Application of MONIQUE MCCRAY for the removal of Fred Philips as President and board member, Daniel Devine as Vice President and board member, and William G. Softy, as member of the Board of Education of the Central Islip Union Free School District, and for the removal of Norman Wagner as Administrator for Buildings Ground and Security, Kevin Seaman, Esq., as School Board Attorney and Dr. Craig Carr, as Superintendent.

Decision No. 17,240

(November 1, 2017)

Law Offices of Thomas M. Volz, PLLC, attorneys for respondents, Thomas M. Volz, Esq., of counsel

ELIA, Commissioner.--Petitioner seeks the removal of Fred Philips as president and board member, Daniel Devine as vice president and board member, and William G. Softy as member of the Board of Education of the Central Islip Union Free School District (“board” or “respondent board”); and the removal of Norman Wagner, as Administrator for Buildings Ground and Security;[1] Kevin Seaman, Esq., as School Board Attorney and Superintendent Craig Carr (collectively, “respondents”).  The removal application must be denied.  

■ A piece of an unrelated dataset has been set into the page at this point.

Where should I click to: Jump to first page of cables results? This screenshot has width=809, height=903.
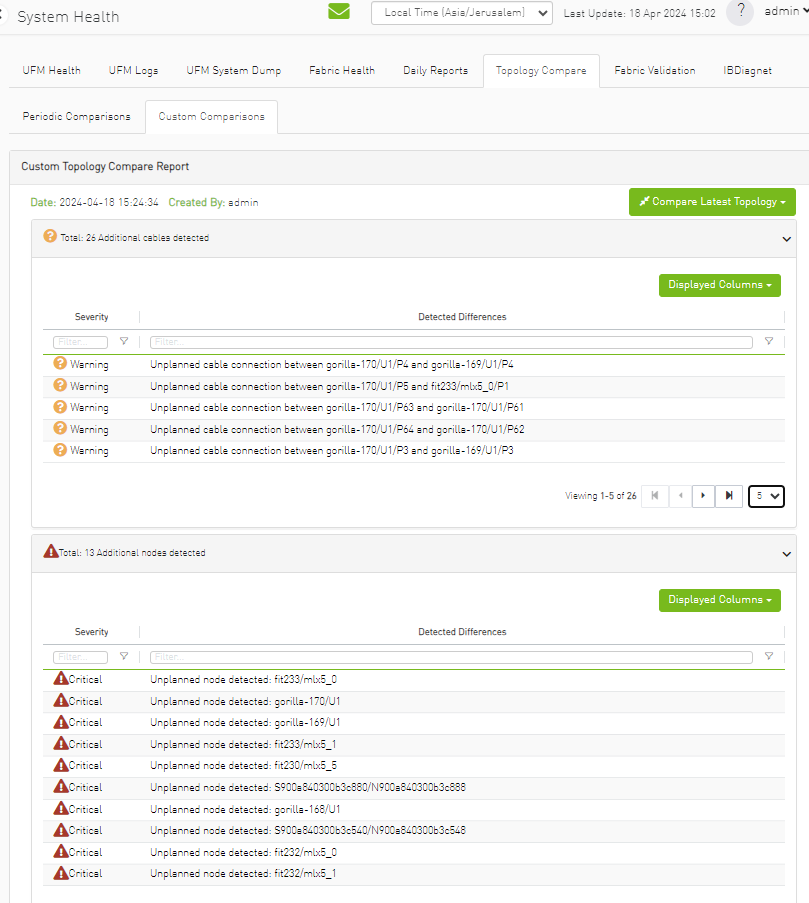coord(654,495)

At the time of the events giving rise to this application, petitioner was a board member, respondent Fred Philips was board president, and Daniel Devine was the
board’s vice president.[2]  Also at that time, Norman Wagner was Administrative Assistant for Operations and Craig Carr was superintendent of schools for the district.[3]   

The parties dispute certain facts in this application.  Petitioner indicates that, upon learning that a particular applicant (the “applicant”) was being considered for a security guard position[4] with the district in a September 3, 2013 phone conversation with Dr. Carr, she expressed her concerns that the candidate was a threat to the safety of the children of the district - particularly, that she had witnessed the individual being detained in the Suffolk County Correctional Facility – and recommended that a thorough background check be conducted.  Respondents indicate that petitioner sought to have the applicant removed from the agenda of the July 8, 2013 board meeting, claiming that he was disreputable and not fit to be around children.  In any event, the record indicates that respondents Carr, Wagner and Seaman either conducted, were aware of, or were in receipt of, multiple background checks on the applicant from various sources (New York State Unified Court System; New York State Department of State, Division of Licensing; and New York State Education Department, Office of School Personnel Review and Accountability [“OSPRA”]), at different points in time between December 2012 and October 2013.  Petitioner was advised that these background checks came back “clean” or within acceptable parameters that permitted the applicant to be cleared for employment within the district.  The applicant’s name appeared on the July 8 and September 9, 2013 board meeting agendas.  On October 15, 2013, at a regular meeting of the board, a motion was brought to approve the appointment of the applicant which was acted upon by the board.[5]

Petitioner continued to pursue the issue of the applicant’s criminal background throughout November 2013.  Petitioner states that she obtained a background check on the applicant from the Suffolk County police department’s central records division which she presented to respondents showing two DWI’s, illegal operation of a motor vehicle while intoxicated, possession of a loaded shotgun, resisting arrest, criminal impersonation and criminal possession of a controlled substance.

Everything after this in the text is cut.